▸ **PROBLEM TO SOLVE**: Would you reproduce the passage on Wichita's future water supply word for word, in full?

▸ **TEXT PASSAGE**:
________________
Now that the Wichita City Council has all but recommended that voters raise taxes in order to spend $250 million for water supply enhancements, citizens need to consider recent history and how current decisions are made.

Through the Community Investments Plan process and by other means, citizens have told the City of Wichita they’re concerned about future water supply.

Those who have been paying attention might be surprised that there is a water crisis. That’s because when Bob Knight was mayor, he was told that Wichita had sufficient water for the next 50 years. That was about eleven years ago.

Wichita area future water supply coverMore recently, the city prepared a document in March 2013 titled Wichita Area Future Water Supply: A Model Program for Other Municipalities. It touts an expensive investment that is part of a “plan to ensure that Wichita has the water it needs through the year 2050 and beyond.”

The project boasted of is the City of Wichita Aquifer Storage and Recovery Program or ASR. Its cost, so far for Phases I and II, is $247 million. According to the document, two more phases are contemplated.

City of Wichita Aquifer Storage and Recovery Program schematic diagram.
City of Wichita Aquifer Storage and Recovery Program schematic diagram.

Reading the document, published just last spring, one might be led to believe that everything is fine, water-wise: “In 1993 the Wichita City Council adopted an Integrated Local Water Supply Plan that identified cost effective water resources that would be adequate to meet Wichita’s water supply needs through the year 2050.”
________________
(Entries from a pointing dataset)

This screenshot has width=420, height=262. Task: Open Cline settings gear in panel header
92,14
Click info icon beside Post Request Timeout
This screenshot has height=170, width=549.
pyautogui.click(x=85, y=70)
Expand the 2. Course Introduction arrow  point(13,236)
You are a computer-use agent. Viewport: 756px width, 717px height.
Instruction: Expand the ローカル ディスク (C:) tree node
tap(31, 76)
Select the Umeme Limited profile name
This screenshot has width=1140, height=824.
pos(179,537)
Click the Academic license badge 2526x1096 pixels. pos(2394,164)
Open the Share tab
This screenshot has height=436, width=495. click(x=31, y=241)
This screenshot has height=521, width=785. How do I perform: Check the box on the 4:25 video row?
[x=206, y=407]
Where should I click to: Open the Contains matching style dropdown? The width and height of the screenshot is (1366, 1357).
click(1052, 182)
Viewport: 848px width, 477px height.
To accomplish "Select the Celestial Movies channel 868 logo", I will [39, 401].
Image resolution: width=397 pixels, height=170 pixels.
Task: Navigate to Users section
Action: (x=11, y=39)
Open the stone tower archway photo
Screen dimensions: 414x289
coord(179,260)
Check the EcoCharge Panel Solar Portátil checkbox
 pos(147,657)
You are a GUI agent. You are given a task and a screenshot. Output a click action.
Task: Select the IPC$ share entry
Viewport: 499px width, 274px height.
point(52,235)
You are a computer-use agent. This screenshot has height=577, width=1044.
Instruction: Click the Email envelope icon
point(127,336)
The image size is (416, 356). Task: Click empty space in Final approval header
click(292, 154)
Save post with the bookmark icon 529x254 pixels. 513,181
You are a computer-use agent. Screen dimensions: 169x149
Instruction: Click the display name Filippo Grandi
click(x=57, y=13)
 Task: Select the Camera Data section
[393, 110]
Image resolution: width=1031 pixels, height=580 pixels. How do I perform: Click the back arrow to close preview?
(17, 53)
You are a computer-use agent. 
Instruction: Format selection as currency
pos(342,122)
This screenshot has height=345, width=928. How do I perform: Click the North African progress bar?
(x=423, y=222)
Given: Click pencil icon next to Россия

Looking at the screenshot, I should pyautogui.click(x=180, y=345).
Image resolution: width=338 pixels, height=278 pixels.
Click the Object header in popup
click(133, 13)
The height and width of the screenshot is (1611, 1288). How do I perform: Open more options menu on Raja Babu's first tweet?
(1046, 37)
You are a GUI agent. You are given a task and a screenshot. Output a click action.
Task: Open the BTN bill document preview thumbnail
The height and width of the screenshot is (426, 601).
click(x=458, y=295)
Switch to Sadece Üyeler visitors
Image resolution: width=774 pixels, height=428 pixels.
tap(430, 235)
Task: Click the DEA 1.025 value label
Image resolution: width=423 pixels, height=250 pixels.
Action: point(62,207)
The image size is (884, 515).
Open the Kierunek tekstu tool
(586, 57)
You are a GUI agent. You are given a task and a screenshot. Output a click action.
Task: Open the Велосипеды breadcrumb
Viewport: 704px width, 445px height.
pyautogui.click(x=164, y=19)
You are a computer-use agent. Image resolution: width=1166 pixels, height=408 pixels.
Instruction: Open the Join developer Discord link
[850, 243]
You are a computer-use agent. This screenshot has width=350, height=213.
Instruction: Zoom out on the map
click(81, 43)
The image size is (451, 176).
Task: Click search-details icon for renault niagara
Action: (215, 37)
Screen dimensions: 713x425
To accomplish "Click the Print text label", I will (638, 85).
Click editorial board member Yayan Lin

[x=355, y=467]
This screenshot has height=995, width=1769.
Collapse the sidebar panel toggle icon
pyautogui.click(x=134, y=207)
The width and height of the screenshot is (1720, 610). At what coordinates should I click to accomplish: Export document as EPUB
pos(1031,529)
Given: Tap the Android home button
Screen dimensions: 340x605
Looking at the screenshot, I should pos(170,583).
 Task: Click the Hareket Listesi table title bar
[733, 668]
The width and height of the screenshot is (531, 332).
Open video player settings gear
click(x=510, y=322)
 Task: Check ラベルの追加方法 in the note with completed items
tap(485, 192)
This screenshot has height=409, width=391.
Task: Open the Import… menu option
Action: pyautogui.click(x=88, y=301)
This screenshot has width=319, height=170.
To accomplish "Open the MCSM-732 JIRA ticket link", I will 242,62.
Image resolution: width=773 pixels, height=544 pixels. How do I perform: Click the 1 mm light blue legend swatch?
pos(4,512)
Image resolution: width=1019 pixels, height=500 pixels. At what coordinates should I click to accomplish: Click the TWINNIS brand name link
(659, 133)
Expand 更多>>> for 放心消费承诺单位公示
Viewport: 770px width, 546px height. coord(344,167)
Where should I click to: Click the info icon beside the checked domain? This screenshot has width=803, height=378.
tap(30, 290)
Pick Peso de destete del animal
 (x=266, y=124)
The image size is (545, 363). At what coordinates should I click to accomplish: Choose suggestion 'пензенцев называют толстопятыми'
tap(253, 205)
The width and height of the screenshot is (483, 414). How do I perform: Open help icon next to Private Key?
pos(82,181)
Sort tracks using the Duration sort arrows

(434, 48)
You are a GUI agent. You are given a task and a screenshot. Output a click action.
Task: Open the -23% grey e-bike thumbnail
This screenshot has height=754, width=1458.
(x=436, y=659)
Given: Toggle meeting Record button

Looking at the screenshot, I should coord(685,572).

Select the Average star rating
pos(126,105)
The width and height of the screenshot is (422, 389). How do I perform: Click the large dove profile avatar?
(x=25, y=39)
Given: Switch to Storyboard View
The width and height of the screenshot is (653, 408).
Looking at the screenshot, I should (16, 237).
________________
▸ **SOLUTION TO THIS PROBLEM**:
Now that the Wichita City Council has all but recommended that voters raise taxes in order to spend $250 million for water supply enhancements, citizens need to consider recent history and how current decisions are made.

Through the Community Investments Plan process and by other means, citizens have told the City of Wichita they’re concerned about future water supply.

Those who have been paying attention might be surprised that there is a water crisis. That’s because when Bob Knight was mayor, he was told that Wichita had sufficient water for the next 50 years. That was about eleven years ago.

Wichita area future water supply coverMore recently, the city prepared a document in March 2013 titled Wichita Area Future Water Supply: A Model Program for Other Municipalities. It touts an expensive investment that is part of a “plan to ensure that Wichita has the water it needs through the year 2050 and beyond.”

The project boasted of is the City of Wichita Aquifer Storage and Recovery Program or ASR. Its cost, so far for Phases I and II, is $247 million. According to the document, two more phases are contemplated.

City of Wichita Aquifer Storage and Recovery Program schematic diagram.
City of Wichita Aquifer Storage and Recovery Program schematic diagram.

Reading the document, published just last spring, one might be led to believe that everything is fine, water-wise: “In 1993 the Wichita City Council adopted an Integrated Local Water Supply Plan that identified cost effective water resources that would be adequate to meet Wichita’s water supply needs through the year 2050.”